--- START OF Text extract ---
The purported board of Respondent 15115 Burbank HOA eventually passed a $70,000 special assessment on May 7, 2021. The purported board of Respondent 15115 Burbank HOA further decided to declare Petitioners on delinquencies on September 27, 2021. Petitioners filed this action on September 30, 2022 [sic]. Yet, Petitioners remained to receive the Notice of Intent to Lien on their homes on or about October, 2022 [sic] after the commencement of this action.  (Proposed FAP ¶ 1.) 

 

Later in the FAP, in the cause of action for declaratory relief, Petitioners would also add the following allegations among others:

 

75. On June 23, 2021, before the commencement of this action, Petitioners initiated their dispute resolution process with Respondent 15115 Burbank HOA, Petitioners’ counsel also provided written notices to Respondents, its management company’s employee, Jessica Lynn Norman, and Respondent 15115 Burbank HOA’s personal attorney, Jeanne McDonald stating as follows: “YOU are prohibited to contact [Petitioners] regarding any special assessment issues, pre-lien letter (Civ. Code §5660), or any communication related to $10,000 special assessment matter. YOU must direct YOUR communication to [Petitioners’] attorney listed above in this notice.”
--- END OF Text extract ---
--- START OF Material ---
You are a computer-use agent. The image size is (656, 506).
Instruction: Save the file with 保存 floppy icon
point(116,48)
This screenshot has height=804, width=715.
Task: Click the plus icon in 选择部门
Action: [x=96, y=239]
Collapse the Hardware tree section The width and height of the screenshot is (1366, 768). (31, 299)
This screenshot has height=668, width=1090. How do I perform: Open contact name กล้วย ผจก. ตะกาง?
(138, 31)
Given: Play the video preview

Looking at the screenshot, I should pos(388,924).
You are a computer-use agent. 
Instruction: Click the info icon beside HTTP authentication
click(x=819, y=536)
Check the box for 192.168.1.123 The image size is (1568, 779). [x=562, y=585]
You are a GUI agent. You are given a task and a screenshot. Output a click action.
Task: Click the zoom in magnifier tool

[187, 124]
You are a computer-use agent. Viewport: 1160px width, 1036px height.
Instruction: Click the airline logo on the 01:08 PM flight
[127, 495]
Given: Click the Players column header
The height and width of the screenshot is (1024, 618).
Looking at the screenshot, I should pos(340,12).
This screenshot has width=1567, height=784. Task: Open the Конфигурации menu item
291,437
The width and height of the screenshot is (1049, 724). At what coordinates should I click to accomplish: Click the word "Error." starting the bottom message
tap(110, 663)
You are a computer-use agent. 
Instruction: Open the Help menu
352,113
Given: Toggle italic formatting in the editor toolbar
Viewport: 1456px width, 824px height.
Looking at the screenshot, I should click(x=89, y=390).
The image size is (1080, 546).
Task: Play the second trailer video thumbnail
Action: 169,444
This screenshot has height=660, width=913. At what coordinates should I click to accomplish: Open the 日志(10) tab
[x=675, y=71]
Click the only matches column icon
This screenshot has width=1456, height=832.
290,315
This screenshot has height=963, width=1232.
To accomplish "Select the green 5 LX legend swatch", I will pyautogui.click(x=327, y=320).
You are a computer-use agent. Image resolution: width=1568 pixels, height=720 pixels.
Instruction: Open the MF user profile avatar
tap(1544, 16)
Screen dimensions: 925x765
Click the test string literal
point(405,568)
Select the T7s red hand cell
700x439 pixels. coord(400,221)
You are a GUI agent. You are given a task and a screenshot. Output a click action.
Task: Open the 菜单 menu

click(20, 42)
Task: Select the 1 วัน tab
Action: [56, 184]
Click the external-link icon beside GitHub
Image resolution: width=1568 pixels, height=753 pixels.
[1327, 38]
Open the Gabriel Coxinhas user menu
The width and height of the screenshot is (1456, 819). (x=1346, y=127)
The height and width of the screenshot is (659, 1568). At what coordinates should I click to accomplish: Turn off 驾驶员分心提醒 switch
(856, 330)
--- END OF Material ---
Your tasks:
1. Can you write out the part of the HOA special assessment excerpt from "The purported board of Respondent 15115 Burbank HOA eventually" up to and including "(Proposed FAP ¶ 1.)"?
2. Could you write the next part of the HOA special assessment excerpt, picking up after its last sentence?

Expected responses:
1.
The purported board of Respondent 15115 Burbank HOA eventually passed a $70,000 special assessment on May 7, 2021. The purported board of Respondent 15115 Burbank HOA further decided to declare Petitioners on delinquencies on September 27, 2021. Petitioners filed this action on September 30, 2022 [sic]. Yet, Petitioners remained to receive the Notice of Intent to Lien on their homes on or about October, 2022 [sic] after the commencement of this action.  (Proposed FAP ¶ 1.)

2.
76. On or about October 21, 2021, after the commencement of this action, Respondent 15115 Burbank HOA continued abusing its discretion by sending the Notice of Intent to Lien, directly, to all Petitioners, including relatives who do not hold ownership interests, through Best Alliance Foreclosure and Lien Services. The Notice states: “IF YOUR SEPARATE INTEREST IS PLACED IN FORECLOSURE BECAUSE YOU ARE BEHIND IN YOUR ASSESSMENTS, IT MAY BE SOLD WITHOUT COURT ACTION.”

 

(Proposed FAP ¶¶ 1, 75-76.) 

 

The proposed FAP is partially a “supplemental pleading” because Petitioners seek to allege some facts occurring after the petition was filed in September 2021.  “A ‘supplemental’ pleading is used to allege facts occurring after the original pleading was filed.”  (Foster v. Sexton (2021) 61 Cal.App.5th 998, 1032.)  “It is the general policy that courts should exercise liberality in permitting the filing of supplemental pleadings when the alleged ‘occurring-after’ facts are pertinent to the case.”  (Flood v. Simpson (1975) 45 Cal.App.3d 644, 647.)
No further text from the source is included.